§ **WHAT THE EXERCISE ASKS**: Using the entries below, quote exactly the span of lines that begins with the line containing "Image resolution: width=448" and ends with the final line.

(Records excerpted from a collection)
★ ★ ★ ★

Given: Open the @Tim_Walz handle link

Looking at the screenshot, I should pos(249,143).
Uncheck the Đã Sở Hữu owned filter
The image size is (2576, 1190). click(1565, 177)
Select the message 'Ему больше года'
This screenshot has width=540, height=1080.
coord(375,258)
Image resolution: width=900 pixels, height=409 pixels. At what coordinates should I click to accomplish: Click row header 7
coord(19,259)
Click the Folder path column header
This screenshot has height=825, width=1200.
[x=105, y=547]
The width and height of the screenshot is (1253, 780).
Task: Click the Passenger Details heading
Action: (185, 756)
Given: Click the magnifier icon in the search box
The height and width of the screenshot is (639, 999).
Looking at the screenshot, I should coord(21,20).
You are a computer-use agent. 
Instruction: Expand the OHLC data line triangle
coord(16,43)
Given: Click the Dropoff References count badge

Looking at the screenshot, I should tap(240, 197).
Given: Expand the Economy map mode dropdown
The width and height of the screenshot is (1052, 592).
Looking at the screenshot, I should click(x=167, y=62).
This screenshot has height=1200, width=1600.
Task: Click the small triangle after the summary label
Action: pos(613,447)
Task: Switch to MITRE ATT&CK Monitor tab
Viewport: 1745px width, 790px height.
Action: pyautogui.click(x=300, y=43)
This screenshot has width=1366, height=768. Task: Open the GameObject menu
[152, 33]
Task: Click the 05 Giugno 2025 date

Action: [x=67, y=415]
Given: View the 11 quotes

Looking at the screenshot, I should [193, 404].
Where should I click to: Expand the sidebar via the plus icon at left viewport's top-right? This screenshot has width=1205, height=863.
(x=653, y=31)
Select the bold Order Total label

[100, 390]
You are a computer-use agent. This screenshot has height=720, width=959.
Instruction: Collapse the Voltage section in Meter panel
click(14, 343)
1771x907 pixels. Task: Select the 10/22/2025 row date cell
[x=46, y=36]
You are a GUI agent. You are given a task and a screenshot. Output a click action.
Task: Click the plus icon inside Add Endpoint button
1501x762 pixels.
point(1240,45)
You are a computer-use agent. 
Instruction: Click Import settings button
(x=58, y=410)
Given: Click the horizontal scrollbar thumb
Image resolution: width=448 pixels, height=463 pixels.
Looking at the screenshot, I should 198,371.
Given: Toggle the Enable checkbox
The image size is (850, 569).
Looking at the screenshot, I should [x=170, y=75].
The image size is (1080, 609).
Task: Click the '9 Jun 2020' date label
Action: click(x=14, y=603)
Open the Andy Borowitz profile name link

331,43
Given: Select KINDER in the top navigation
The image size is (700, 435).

★ ★ ★ ★

§ **RESULT FOR THIS TASK**:
Image resolution: width=448 pixels, height=463 pixels.
Looking at the screenshot, I should 198,371.
Given: Toggle the Enable checkbox
The image size is (850, 569).
Looking at the screenshot, I should [x=170, y=75].
The image size is (1080, 609).
Task: Click the '9 Jun 2020' date label
Action: click(x=14, y=603)
Open the Andy Borowitz profile name link

331,43
Given: Select KINDER in the top navigation
The image size is (700, 435).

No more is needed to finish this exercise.